Partner program: CrowdStrike, Sophos and Fortinet

OpenAI opened a partner program that lets security vendors build its models into their products. The company named CrowdStrike, Sophos and Fortinet among partners that can integrate the models. Separately, OpenAI said it had agreed cyber partnerships with several governments and would work with critical infrastructure operators. The firm also noted that its benchmark figures came from its own testing and that testing on real-world fixes was continuing.

What this means for security teams, open-source maintainers, and adversaries

  • Security teams and technologists: Organizations that gain access to GPT-5.5-Cyber and Codex Security stand to accelerate the conversion of vulnerability findings into proposed fixes, leveraging automated scanning and patch generation for human review. However, OpenAI’s restricted-release and monitoring approach means broad access will be limited while the company manages the model’s offensive capabilities.
  • Open-source maintainers and funded researchers: Patch the Planet offers a direct channel of funding and tooling aimed at reducing the maintenance burden for widely used projects; more than 30 projects, including cURL, Go and Python, have already enrolled to receive help turning findings into fixes.
  • Adversaries and threat actors: OpenAI emphasized the defensive intent and controls around release, explicitly citing the model’s gains in exploit and PoC generation as reasons to gate access.
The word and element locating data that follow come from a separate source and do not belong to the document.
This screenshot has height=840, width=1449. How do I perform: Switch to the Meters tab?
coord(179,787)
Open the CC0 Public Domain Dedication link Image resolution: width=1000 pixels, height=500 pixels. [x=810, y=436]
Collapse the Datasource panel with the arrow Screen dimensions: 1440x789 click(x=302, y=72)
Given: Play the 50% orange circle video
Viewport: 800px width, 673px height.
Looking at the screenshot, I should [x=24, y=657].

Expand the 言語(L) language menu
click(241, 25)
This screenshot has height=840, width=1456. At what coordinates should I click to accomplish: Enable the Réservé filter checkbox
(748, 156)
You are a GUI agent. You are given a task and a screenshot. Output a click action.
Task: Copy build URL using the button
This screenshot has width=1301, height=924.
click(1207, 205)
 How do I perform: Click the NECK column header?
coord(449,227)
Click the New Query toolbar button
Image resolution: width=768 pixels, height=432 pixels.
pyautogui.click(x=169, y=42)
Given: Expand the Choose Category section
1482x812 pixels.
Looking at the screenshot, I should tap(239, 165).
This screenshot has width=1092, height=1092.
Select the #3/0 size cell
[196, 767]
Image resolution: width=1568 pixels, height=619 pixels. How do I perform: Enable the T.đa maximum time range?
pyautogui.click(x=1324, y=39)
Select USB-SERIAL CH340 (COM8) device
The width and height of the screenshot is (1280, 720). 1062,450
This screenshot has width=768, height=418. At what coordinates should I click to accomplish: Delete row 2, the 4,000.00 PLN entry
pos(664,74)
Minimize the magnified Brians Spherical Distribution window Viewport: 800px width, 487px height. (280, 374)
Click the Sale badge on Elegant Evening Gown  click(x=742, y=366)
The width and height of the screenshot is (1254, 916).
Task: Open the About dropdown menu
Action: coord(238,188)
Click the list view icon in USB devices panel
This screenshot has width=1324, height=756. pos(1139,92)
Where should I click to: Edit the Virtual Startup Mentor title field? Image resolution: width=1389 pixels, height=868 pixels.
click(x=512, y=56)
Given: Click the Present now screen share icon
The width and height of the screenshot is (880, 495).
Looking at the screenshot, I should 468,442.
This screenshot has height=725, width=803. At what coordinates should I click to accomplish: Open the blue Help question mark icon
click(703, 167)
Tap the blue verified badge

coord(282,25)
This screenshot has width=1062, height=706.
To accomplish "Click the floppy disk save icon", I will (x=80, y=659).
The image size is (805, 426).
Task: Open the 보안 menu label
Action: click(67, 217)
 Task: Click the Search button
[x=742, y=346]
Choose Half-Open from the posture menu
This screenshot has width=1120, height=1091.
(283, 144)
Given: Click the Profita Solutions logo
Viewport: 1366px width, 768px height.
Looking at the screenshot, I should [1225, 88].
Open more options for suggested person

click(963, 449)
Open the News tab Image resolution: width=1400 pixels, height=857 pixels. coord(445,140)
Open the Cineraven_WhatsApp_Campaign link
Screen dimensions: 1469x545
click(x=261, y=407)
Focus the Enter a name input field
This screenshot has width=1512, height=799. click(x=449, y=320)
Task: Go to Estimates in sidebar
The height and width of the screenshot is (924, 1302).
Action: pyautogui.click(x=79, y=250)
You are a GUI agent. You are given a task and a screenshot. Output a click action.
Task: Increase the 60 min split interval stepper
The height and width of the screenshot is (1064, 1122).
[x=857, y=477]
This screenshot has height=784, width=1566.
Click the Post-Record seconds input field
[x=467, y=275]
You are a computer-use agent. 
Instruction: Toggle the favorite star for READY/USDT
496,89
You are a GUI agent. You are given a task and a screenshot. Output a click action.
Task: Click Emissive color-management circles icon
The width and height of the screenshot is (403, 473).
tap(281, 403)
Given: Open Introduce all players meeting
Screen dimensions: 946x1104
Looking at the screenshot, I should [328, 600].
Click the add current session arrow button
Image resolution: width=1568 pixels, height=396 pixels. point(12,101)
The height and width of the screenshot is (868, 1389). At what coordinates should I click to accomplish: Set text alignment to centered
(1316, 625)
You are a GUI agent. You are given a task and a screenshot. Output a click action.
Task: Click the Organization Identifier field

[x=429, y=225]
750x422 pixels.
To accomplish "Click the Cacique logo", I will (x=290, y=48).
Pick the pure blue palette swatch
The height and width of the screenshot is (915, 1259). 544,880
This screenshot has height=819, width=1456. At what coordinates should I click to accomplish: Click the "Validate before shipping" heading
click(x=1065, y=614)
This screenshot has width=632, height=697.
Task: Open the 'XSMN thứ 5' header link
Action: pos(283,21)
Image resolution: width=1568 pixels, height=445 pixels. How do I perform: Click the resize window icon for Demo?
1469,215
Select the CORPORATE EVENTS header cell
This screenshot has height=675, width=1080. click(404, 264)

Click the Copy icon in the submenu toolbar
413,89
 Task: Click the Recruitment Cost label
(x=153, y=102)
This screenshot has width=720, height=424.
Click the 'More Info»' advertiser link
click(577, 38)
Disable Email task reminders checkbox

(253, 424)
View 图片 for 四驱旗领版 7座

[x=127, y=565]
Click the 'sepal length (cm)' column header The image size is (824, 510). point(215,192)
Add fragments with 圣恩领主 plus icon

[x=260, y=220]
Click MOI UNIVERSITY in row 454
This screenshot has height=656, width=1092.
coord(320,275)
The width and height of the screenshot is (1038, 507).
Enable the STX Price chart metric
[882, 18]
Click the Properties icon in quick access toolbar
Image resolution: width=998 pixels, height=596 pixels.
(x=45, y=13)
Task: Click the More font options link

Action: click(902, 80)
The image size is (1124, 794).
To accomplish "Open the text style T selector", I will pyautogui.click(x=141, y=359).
The company framed its work as an effort to deliver defensive tools to organizations "before attackers gain the same edge."

OpenAI’s announcements present a software-security strategy as much about deployment controls as about capability: build stronger, faster patching tools, but limit distribution and monitor use because the same model skills that speed fixes can also speed offensive work. The firm’s own testing underpins the performance claims and the ongoing rollout — and a rival lab, Anthropic, launched a comparable bug-fixing program called Project Glasswing in April.

Whether restricted releases, partner integrations, and funded maintenance initiatives will shift the balance toward faster remediation at scale remains the immediate question open in the record OpenAI has supplied: the company says testing on real-world fixes is continuing, and its next steps will be watched closely by the defenders, maintainers and governments it has invited into the program.